A sigh of relief echoed through the hold. The deckhands and ratings cheered. 

We rode an elevator to the bridge, and Harken took his place in the command chair.

"Warp portals opening in sectors nine, two, and seven! Multiple contacts, unknown classification!"

Harken leaned forward.

"Get me a readout. Arm chaff and flares. All power to forward shields and Nova Cannon."

Men hurried about.

"Two Infidel-class Raiders, one Murder-class cruiser." replied a rating. "It's the Ravagers."

I nodded. That made sense. If Fletcher had been a member of the Ravagers, the cult would have sent reinforcements to evacuate him and his entourage.

"Nova gun at 82%, lord."

"Fire." said Harken. A rumble echoed through the ship as the massive shell sped towards the Murder-class. The ship expanded in a mass of debris, but impossibly, continued on course, shedding broken hull fragments and ionized air.

"Lances away." said another. One of the raiders detonated as the six bolts of light hit it just below the bridge decks.

The third raider flashed by the _Razor's Edge_, spitting broadside fire into it. The starboard hangers depressurized in an explosion of air, and the emergency doors sealed.

"Damage report on the cruiser." said Harken.

"Estimates are at engine power 20%, weapons 10%. Shields dead, warp engine damaged. Command crew dead or dying."

"Fire torpedoes."

"Aye, sir."

Twelve ship-to-ship missiles lanced into the Murder's belly, opening the ship up like a ripe fruit. The last volley speared into it and it erupted like rotten wormwood hit with a mallet. Debris flew in a cloud.

"Brace for debris." chirped a rating. Thumps echoed through the bridge.

» Prompt a:
Answer these questions about the excerpt:
(i) At what percentage was the Nova gun when Harken ordered it fired?
(ii) How many ship-to-ship missiles struck the Murder's belly?
(iii) Which hangers depressurized when the third raider passed the _Razor's Edge_?
The excerpt and the records come from separate, unrelated sources.

» Supplied records:
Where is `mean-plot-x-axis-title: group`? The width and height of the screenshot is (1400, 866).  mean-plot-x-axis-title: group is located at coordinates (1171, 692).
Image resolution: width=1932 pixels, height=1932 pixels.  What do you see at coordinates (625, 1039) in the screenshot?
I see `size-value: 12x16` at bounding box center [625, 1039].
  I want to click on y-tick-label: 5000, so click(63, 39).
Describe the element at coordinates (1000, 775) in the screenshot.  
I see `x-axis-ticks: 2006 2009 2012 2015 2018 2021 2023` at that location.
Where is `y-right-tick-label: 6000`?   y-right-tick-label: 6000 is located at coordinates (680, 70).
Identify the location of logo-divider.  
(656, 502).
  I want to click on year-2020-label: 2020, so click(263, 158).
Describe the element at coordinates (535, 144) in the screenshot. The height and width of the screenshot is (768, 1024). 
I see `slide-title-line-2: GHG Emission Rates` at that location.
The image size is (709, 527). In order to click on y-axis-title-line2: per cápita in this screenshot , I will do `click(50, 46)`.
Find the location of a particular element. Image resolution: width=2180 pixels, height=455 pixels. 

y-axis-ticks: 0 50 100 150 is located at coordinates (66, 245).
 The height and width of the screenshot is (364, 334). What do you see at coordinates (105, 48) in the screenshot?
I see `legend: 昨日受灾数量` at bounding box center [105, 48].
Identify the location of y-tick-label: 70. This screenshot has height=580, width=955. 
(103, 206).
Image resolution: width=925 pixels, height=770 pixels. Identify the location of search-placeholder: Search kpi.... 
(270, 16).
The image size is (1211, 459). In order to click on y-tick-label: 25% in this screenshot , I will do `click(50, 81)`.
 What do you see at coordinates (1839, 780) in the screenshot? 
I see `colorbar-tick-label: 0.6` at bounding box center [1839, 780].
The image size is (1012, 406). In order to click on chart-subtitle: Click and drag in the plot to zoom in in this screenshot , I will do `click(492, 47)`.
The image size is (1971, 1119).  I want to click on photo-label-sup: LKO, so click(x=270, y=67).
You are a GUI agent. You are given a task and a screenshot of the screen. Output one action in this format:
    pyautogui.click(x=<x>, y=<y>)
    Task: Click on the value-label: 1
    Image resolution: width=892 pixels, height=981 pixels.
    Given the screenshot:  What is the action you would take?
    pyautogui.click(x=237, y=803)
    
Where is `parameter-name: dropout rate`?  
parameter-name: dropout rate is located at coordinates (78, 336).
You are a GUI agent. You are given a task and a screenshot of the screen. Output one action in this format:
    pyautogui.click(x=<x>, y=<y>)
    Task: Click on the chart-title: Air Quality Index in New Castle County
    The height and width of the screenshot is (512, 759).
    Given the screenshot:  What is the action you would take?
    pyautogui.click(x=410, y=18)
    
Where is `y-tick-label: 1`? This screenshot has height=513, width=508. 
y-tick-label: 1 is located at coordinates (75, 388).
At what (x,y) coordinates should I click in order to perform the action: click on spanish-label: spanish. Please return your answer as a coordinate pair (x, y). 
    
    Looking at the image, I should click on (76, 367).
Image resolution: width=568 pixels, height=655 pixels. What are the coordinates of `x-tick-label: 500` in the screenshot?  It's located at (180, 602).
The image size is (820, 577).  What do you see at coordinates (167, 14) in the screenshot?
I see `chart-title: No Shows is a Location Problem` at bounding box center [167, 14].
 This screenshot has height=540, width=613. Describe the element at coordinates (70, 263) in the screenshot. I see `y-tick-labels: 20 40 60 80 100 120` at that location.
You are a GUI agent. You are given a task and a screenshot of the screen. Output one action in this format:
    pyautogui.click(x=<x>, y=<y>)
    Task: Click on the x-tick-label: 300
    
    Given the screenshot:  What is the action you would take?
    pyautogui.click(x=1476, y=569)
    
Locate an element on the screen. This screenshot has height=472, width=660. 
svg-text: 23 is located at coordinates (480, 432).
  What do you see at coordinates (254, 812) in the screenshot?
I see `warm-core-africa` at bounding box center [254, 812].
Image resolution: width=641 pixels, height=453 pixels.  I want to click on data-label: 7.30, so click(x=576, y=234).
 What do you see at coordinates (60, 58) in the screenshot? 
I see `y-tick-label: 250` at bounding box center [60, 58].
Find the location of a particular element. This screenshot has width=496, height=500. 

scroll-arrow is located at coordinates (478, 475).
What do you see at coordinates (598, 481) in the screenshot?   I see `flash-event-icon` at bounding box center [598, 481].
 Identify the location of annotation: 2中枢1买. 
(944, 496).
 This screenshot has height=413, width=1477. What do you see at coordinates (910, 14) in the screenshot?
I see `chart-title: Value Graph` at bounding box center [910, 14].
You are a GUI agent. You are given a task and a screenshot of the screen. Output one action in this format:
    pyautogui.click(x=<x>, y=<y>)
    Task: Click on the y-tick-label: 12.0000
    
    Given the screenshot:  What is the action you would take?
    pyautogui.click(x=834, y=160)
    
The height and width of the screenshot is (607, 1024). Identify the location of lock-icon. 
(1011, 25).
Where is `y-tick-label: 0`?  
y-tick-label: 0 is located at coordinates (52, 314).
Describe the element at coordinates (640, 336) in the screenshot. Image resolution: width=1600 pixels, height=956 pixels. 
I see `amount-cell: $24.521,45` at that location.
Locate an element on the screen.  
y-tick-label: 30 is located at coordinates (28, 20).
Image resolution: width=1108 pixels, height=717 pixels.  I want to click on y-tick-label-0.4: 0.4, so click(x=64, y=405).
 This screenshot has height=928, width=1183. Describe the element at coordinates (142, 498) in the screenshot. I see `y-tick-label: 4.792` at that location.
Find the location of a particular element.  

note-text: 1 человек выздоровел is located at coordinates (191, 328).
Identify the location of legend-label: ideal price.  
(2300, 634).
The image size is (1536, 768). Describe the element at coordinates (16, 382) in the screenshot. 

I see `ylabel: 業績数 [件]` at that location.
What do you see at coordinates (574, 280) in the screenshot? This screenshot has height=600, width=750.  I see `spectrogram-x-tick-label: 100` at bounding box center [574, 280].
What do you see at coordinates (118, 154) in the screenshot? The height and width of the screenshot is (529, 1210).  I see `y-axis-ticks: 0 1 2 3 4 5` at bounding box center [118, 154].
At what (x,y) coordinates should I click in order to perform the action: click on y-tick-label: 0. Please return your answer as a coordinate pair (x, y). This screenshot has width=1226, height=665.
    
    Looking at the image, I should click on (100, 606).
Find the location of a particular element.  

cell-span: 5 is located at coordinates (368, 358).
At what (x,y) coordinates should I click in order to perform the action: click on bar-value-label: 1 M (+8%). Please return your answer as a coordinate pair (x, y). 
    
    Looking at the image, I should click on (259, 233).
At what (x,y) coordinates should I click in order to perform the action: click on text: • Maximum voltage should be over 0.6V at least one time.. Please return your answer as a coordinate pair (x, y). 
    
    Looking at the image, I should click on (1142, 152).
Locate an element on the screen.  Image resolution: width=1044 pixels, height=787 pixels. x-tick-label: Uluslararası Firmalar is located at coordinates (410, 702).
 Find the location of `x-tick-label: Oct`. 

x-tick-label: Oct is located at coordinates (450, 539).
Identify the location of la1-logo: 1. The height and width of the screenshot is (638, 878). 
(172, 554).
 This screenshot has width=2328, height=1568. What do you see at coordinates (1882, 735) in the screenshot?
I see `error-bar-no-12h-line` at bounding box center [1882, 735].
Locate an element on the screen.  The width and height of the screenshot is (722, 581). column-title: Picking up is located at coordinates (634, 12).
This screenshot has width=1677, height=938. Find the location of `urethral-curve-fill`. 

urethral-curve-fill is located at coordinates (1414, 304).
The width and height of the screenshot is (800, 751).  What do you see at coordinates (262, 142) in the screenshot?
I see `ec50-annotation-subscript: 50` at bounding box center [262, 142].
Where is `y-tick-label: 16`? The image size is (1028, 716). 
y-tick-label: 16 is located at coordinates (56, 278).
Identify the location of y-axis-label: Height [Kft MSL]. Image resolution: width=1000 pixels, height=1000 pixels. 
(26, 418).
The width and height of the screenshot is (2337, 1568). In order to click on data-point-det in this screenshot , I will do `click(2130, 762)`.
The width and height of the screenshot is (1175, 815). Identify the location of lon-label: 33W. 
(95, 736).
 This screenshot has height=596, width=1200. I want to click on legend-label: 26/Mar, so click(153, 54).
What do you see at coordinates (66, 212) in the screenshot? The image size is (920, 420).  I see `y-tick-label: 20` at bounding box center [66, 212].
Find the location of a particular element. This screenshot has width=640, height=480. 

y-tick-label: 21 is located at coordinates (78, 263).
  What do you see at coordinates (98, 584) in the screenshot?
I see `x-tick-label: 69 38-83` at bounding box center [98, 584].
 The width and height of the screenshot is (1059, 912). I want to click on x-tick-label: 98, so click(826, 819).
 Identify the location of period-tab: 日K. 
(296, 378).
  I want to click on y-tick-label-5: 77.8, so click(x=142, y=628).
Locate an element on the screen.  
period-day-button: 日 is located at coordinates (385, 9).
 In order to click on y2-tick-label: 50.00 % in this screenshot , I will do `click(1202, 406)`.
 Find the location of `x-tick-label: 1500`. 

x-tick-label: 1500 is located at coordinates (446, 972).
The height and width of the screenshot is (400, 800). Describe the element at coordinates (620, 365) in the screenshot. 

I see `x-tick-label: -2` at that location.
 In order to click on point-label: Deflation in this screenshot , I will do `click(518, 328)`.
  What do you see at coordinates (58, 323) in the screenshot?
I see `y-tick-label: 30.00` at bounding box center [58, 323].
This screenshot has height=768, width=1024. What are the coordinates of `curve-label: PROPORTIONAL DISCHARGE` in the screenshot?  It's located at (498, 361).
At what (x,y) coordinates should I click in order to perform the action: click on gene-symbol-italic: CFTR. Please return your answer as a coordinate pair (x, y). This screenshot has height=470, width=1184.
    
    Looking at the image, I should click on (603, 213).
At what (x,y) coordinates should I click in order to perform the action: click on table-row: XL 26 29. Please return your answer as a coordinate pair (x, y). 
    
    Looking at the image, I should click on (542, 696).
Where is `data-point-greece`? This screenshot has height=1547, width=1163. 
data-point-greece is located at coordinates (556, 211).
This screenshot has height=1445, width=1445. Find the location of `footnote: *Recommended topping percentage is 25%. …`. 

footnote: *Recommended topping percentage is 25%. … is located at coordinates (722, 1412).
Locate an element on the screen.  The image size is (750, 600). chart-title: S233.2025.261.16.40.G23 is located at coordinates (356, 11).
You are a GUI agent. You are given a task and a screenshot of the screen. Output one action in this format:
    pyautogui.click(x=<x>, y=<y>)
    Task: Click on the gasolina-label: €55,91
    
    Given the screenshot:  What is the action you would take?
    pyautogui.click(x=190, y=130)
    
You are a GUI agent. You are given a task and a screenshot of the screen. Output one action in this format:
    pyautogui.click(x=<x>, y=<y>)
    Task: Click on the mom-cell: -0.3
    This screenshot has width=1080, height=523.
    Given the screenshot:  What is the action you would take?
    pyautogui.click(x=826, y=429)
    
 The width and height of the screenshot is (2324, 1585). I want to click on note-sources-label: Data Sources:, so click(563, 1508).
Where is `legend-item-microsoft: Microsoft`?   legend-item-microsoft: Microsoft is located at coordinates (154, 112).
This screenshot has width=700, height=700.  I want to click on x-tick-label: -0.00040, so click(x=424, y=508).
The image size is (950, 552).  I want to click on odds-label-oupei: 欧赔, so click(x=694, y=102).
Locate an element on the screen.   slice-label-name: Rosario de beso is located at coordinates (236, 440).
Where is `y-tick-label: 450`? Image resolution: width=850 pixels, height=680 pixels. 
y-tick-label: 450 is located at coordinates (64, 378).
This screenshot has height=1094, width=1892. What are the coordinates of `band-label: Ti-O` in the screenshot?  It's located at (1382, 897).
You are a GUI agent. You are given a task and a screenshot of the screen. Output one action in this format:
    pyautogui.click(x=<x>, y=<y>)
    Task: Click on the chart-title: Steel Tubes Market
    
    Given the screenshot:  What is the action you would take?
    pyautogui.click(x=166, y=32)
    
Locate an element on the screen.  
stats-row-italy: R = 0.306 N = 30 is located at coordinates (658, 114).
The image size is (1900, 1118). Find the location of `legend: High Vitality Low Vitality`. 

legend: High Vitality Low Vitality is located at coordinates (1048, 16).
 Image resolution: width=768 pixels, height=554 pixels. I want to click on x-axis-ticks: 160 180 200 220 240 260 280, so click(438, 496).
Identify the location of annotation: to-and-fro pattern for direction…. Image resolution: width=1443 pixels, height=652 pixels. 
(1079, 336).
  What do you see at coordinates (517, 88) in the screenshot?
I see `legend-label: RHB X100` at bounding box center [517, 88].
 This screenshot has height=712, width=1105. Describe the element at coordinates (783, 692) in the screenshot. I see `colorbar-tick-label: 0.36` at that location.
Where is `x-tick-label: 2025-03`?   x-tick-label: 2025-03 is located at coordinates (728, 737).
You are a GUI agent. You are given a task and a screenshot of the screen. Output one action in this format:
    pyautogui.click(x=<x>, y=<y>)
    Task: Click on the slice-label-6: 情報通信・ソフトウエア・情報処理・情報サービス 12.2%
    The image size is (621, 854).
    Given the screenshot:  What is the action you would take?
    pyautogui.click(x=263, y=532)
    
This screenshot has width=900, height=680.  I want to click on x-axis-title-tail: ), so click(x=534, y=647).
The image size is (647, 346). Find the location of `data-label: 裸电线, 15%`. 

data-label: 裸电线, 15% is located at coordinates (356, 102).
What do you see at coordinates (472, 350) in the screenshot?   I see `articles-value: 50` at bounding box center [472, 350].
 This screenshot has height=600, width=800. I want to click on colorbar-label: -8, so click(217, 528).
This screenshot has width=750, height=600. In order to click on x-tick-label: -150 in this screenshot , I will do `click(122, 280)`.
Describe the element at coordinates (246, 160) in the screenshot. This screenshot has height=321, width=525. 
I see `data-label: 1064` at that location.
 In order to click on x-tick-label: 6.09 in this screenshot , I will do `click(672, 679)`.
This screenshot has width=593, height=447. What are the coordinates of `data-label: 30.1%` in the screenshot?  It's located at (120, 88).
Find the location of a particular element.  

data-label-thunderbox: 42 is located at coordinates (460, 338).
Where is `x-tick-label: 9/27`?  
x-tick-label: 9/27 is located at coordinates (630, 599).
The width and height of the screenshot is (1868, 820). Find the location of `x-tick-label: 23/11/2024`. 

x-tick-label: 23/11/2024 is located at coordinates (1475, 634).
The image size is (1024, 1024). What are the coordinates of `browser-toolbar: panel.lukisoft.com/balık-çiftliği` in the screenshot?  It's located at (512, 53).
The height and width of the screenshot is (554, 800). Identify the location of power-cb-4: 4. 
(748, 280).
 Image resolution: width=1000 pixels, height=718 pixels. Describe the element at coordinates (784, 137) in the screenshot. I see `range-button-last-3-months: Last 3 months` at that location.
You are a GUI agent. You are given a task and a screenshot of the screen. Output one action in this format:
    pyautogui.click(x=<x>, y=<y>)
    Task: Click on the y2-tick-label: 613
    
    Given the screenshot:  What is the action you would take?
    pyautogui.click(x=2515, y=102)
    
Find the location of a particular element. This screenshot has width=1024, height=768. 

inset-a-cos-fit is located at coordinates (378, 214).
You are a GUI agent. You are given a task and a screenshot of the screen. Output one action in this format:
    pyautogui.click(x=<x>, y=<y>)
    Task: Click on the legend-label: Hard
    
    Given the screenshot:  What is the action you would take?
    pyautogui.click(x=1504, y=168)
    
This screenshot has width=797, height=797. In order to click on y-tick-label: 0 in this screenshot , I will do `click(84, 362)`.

» Prompt b:
Can you output, verbatim, the lines of the records from the one containing "In order to click on y2-tick-label: 50.00" through the one containing "center [58, 323].", both included?

» Response a:
(i) 82%
(ii) Twelve
(iii) The starboard hangers

» Response b:
 In order to click on y2-tick-label: 50.00 % in this screenshot , I will do `click(1202, 406)`.
 Find the location of `x-tick-label: 1500`. 

x-tick-label: 1500 is located at coordinates (446, 972).
The height and width of the screenshot is (400, 800). Describe the element at coordinates (620, 365) in the screenshot. 

I see `x-tick-label: -2` at that location.
 In order to click on point-label: Deflation in this screenshot , I will do `click(518, 328)`.
  What do you see at coordinates (58, 323) in the screenshot?
I see `y-tick-label: 30.00` at bounding box center [58, 323].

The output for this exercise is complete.